The orange line shows the estimates from the CCC. Their capex costs fall from a peak of £2,296 per kilowatt of capacity in 2025 to £1,125/kW by 2050. From 2030 onward, their capital costs are much lower than even the Government’s medium estimates (the sum of pre-development, construction and infrastructure costs) in the fallacious 2023 Generation Cost report (green line). The CCC’s egregious gerrymandering of the costs gets even worse though when you compare their estimates to the actual and forecast costs for actual wind farms (blue line). According to company accounts, Moray East cost £2.24bn for 0.95MW, or £2,357/kW and Hornsea 2 cost £1,779/kW (excluding the decommissioning asset). However, Hornsea 3 (2.9GW) forecast to come online in 2028 is forecast to cost £10-11bn, for a mid-point of £3,682/kW. The Planning Inspectorate forecast the 2.4GW Hornsea 4 project would cost £5-8bn in 2021. Hornsea 4 was recently cancelled by Orsted, so the costs have likely ballooned above even the high estimate that would have meant a cost of £3,333/kW, or more than double the CCC’s estimate for 2030 delivery.
To meet their target of 125GW of offshore wind by 2050 will also require floating offshore wind. Greenvolt won a contract for a 400MW floating wind farm in AR6 for delivery in 2028/29 that is forecast to cost £2.5bn, or £6,250/kW. This is more than four times the CCC’s £1,500/kW estimate for 2030 delivery of offshore wind.
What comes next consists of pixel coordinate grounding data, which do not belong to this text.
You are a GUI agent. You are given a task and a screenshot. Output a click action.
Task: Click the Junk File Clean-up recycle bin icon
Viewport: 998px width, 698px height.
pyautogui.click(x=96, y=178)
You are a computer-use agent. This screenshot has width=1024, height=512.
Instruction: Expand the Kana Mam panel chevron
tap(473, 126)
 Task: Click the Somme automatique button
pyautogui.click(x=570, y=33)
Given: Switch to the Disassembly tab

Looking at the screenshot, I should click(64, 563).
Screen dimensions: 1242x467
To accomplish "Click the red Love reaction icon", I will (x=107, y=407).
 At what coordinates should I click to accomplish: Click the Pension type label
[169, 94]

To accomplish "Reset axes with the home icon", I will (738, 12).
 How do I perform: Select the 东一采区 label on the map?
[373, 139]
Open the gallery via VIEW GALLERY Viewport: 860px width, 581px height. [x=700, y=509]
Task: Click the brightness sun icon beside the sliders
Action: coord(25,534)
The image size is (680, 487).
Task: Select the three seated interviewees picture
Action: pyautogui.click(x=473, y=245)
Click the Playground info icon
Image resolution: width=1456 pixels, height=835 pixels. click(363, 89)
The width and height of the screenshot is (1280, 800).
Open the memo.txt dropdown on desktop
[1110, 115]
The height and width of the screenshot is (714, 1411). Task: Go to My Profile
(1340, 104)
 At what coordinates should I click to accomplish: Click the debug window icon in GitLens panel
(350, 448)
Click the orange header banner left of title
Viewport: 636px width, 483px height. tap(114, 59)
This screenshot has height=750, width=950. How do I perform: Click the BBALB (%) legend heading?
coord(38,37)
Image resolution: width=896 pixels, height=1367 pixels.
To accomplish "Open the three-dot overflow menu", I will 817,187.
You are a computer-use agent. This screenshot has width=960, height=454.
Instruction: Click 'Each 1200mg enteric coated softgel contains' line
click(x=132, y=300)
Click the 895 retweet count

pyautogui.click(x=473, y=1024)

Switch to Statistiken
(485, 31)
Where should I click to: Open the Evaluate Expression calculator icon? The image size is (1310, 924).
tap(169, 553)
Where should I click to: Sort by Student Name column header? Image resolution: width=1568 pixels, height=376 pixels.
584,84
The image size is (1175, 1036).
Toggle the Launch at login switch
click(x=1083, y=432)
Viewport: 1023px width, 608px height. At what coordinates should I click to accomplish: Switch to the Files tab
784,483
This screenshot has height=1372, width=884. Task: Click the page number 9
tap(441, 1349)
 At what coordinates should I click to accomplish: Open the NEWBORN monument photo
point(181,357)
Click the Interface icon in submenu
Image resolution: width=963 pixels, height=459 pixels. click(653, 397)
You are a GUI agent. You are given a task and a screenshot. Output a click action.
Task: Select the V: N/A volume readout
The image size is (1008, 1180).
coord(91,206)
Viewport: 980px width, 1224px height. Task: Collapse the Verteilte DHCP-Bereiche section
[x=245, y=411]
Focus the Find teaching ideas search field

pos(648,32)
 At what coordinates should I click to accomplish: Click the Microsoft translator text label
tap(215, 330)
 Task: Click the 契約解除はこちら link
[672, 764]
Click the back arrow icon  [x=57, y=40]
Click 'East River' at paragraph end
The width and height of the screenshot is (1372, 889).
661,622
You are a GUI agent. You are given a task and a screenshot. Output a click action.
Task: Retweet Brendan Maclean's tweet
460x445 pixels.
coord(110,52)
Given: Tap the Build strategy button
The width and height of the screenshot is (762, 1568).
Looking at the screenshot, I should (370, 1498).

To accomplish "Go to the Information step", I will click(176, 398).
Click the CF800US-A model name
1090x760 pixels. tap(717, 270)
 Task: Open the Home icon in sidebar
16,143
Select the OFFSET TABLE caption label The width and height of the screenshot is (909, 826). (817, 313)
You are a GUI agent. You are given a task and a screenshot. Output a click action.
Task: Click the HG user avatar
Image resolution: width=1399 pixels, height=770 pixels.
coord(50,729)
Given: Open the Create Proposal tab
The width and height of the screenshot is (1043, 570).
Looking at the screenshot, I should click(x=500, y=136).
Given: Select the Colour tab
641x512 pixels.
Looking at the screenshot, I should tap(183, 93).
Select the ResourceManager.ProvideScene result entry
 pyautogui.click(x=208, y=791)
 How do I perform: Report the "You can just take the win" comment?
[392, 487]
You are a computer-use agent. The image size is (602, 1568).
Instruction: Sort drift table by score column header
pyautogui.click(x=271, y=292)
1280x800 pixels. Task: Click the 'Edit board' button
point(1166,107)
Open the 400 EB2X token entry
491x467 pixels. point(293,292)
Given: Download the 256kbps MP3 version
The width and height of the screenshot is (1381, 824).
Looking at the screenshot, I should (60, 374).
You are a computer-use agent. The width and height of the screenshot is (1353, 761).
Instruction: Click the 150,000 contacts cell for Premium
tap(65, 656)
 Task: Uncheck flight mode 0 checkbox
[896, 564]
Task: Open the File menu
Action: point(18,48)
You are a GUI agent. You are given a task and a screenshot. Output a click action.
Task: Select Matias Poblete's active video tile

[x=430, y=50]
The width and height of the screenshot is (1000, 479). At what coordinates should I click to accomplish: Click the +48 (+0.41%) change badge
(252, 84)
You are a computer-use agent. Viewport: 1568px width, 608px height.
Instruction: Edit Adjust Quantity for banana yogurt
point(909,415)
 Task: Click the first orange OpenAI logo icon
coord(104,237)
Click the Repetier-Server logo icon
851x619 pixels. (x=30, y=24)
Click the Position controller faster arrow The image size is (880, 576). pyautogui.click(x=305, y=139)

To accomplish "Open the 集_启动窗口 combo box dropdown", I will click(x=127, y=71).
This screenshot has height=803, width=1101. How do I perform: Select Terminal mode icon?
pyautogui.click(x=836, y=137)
There is little chance of these costs falling, because the cost of the turbines alone continues to rise as Figure 3 shows the selling price of Vestas turbines continuing to rise.
Vestas turbine prices are up some 76% from the fourth quarter of 2020 to €1.25m/MW of nameplate capacity in 1Q25 and the trend is still upwards. These costs are the average for onshore and offshore turbines, and we can expect offshore turbines to be more expensive than the average.
The Climate Change Committee is living in fantasy land if they think the total capital expenditure for offshore wind is going to fall below the bare cost of the turbines themselves. They also need piling and foundations, cables to connect to the shore, transformers and the labour and ships required to move them to position do not come cheap either.
The load factors assumed by the CCC for offshore wind are also wildly out of kilter with reality. According to their own data, the offshore wind fleet delivered a load factor of 38.4% in 2023 and they expect this to miraculously rise to 46.5% by 2050.
The CCC assumes as asset life of 30 years for offshore wind, yet the very first German offshore wind farm is being dismantled after just 15 years when the subsidies ran out. There is plenty of evidence (for example, here and here) that the output of wind turbines degrades over time, so it is unlikely they will be economic to operate over ~20 years of life.
Finally, as far as I can tell, the CCC has made no mention of the impact of higher interest rates on the cost of offshore wind (or indeed any other technology). Because all these intermittent technologies have high upfront costs, the final cost of energy delivered is highly sensitive to the cost of capital.
On initial capex, load factor, asset life and cost of capital, the Climate Change Committee is making wildly optimistic assumptions that give a fake and misleading view of the costs of their Net Zero plans.
Solar Power Cost Errors
A similar picture emerges with solar power. Figure 4 compares the results of renewables auctions with the CCC estimates.
Solar projects were awarded contracts at £70/MWh at 2024 prices in last year’s AR6, but the CCC is expecting costs of less than half that by 2030.
Although the CCC is forecasting slightly higher capital costs than the Government’s 2023 Generation Cost report, they are making similarly heroic assumptions compared to the actual costs of recently activated Solar Power CfDs as shown in Figure 5.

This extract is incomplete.